Task objective –
Reproduce the stretch of the listing from the line that contains "Viewport: 1316px width, 910px" through the line that contains "will (72, 243).", including both of those lines.

Records to process –
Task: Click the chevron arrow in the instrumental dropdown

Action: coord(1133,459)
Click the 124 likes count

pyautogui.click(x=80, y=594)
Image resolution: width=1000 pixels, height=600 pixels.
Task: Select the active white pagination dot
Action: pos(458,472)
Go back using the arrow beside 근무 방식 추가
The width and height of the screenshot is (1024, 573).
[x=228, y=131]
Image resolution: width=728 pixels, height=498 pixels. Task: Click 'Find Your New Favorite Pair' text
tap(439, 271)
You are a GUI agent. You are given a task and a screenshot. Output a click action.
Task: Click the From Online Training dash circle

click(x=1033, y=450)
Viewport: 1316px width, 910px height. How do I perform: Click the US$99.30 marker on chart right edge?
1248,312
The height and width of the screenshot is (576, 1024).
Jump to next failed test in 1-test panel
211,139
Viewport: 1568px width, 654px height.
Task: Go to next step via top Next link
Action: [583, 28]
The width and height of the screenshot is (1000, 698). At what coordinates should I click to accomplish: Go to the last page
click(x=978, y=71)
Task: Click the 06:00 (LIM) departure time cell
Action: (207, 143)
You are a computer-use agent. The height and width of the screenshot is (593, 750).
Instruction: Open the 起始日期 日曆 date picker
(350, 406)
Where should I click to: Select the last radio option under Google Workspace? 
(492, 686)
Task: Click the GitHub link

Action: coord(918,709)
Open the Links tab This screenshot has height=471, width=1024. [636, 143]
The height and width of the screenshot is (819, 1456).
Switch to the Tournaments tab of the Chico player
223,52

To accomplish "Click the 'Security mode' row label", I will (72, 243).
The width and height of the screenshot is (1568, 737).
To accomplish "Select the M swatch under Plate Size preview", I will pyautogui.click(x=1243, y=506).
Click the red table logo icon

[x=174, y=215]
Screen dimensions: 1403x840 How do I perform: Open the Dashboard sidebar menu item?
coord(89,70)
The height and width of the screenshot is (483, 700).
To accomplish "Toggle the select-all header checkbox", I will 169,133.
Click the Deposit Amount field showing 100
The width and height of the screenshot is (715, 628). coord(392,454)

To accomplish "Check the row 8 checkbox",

Finished task –
Viewport: 1316px width, 910px height. How do I perform: Click the US$99.30 marker on chart right edge?
1248,312
The height and width of the screenshot is (576, 1024).
Jump to next failed test in 1-test panel
211,139
Viewport: 1568px width, 654px height.
Task: Go to next step via top Next link
Action: [583, 28]
The width and height of the screenshot is (1000, 698). At what coordinates should I click to accomplish: Go to the last page
click(x=978, y=71)
Task: Click the 06:00 (LIM) departure time cell
Action: (207, 143)
You are a computer-use agent. The height and width of the screenshot is (593, 750).
Instruction: Open the 起始日期 日曆 date picker
(350, 406)
Where should I click to: Select the last radio option under Google Workspace? 
(492, 686)
Task: Click the GitHub link

Action: coord(918,709)
Open the Links tab This screenshot has height=471, width=1024. [636, 143]
The height and width of the screenshot is (819, 1456).
Switch to the Tournaments tab of the Chico player
223,52

To accomplish "Click the 'Security mode' row label", I will (72, 243).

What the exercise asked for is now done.